The architecture of the walls of Ávila has evolved with the ins and outs of siege warfare (the construction of fortresses, bastions and fortifications), depending on the defence requirements of the day. This has given rise to a long list of terms. The following is a glossary of elements that exist or have existed in the defence of Ávila, together with images of where they can be seen.

Allure. Walkway on top of a defence wall or other kind of fortification that is protected on one side by a crenelated parapet and allows defending soldiers to move quickly when fighting or keeping watch over attacking soldiers.

Coping. Small double-sided roof that protects the merlon from rainwater.

Alcazar. Fortified enclosure that is also used as a royal seat or the lord's residence.

Crenel.

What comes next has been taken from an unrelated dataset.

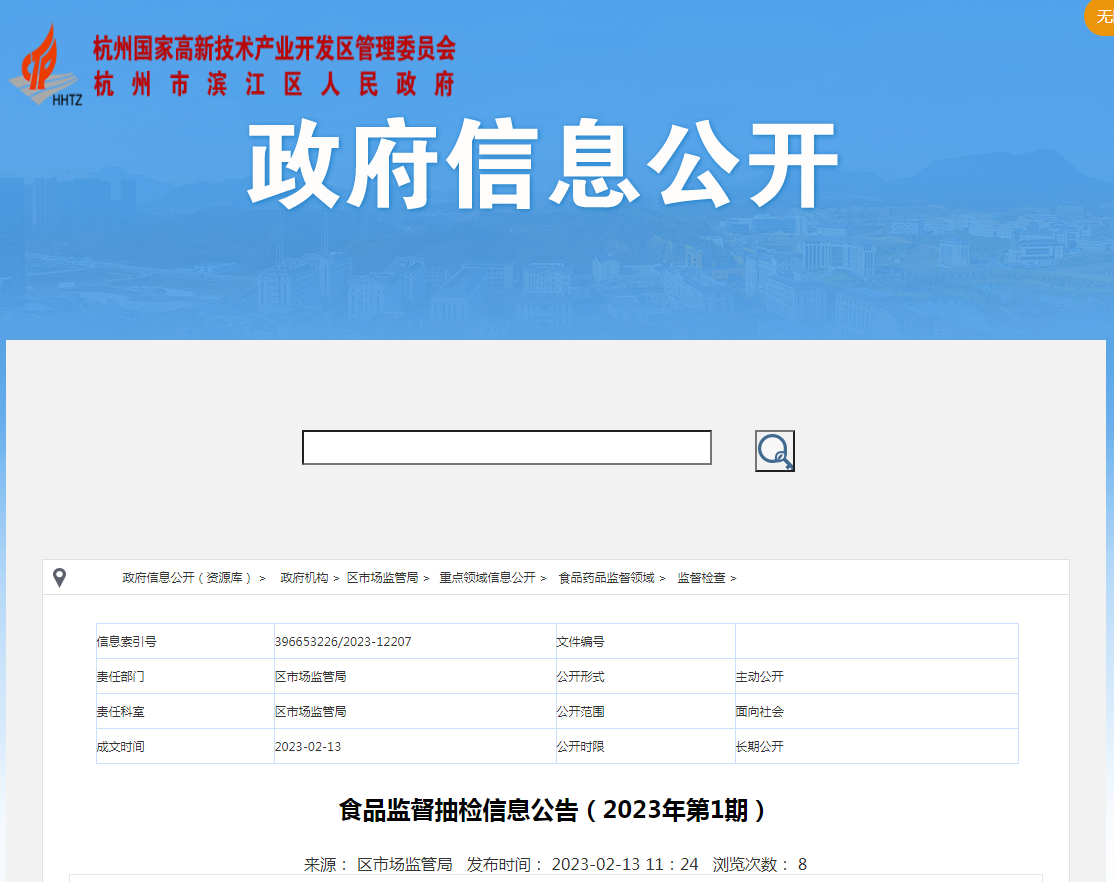1114x882 pixels.
Task: Click index number 396653226/2023-12207
Action: [x=343, y=642]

The space between two merlons. With the use of artillery in military campaigns, they began to be known as embrasures and were used for positioning the ends of the cannons.

Loophole. An opening in the walls used for defence, a forerunner of the embrasure. It is normally wider on the outside and the wider section is referred to as the flare. The flare has two different elements, which are referred to as the vertical flare and the horizontal flare.

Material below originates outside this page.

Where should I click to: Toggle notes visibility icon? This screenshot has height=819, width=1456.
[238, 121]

Barbican. Separate, advance construction for defending and keeping watch on an entrance, pass, bridge or gate.

Hoarding. Wooden structure attached to towers and wall faces using modillions (corbels) and putlog holes. Usually covered by a roof, the front and bottoms had loopholes so that missiles could be fired vertically. The hoarding was the forerunner to the machicolation.

Turret. Any tower and, in particular, one with a circular section. It was used to flank the defence and the fortification itself, acting as an outwork.

Bartizan. Forerunner to the loopholed bartizan of the 16th century. It is a sentry box usually positioned on the corners or in the middle of a wall. It has a cylindrical shape and stands on a support or on corbels. It overhangs the parapet above the allure.

Moat. This defence construction consists of a natural or man-made canal that surrounds the fortress on at least one of its flanks, preventing direct access to the defence, hindering trenches and mines and increasing the relative height of the castle's barriers from its exterior footings.

Loopholed bartizan. Small, hollow sentry box with loopholes and a roof.

Brattice. Defence construction that overhangs outside the parapet like a gallery. It has loopholes in the floor for vertical attack and is usually positioned above entrances for their defence.

Wall. Walls, wall face.

Aisle. The space between the outer wall or barrier and the castle.

Machicolation. Overhang at the top of a tower, wall or any other fortification, used to keep watch over and attack the enemy from a safe position. The holes at the bottom could be used to launch missiles against the attackers who were at the footings.

Corbel. A support for other constructions. Its overhang is always greater than its height.

Merlon. This is the small protrusion on top of many fortifications that provides defending soldiers with protection from enemy attacks.

Wicket gate. Small walkthrough door that is part of a larger door.

Postern. Back door that is usually raised from the ground and not easily reached. It was used as a false door for getting in and out in the event of a siege.

Arrow loop. Open space in the walls, usually flared on the inside, but not vertically, and used by archers and crossbowmen. It differs from the loophole in that the latter usually has an outer vertical and horizontal flare.

Tambour. Cylindrical tower or turret. Normally used in reference to short, wide towers.

Donjon. Large tower. This is used in reference to a tower that is larger than the others in a castle, e.g. the keep.

Keep. The largest tower in the fortress that usually held the main rooms.

Embrasure. Small space in the walls used to shoot firearms. It is found with different shapes, depending on the period and the use it was given. The most typical is a cross shape above a circle (cross-and-orb) or an inverted lock shape. The space above the orb was used to point the weapons. Other shapes include slits and rectangles, etc.

Gun ports. Positioned between wide crenels in the second decade of the 16th century.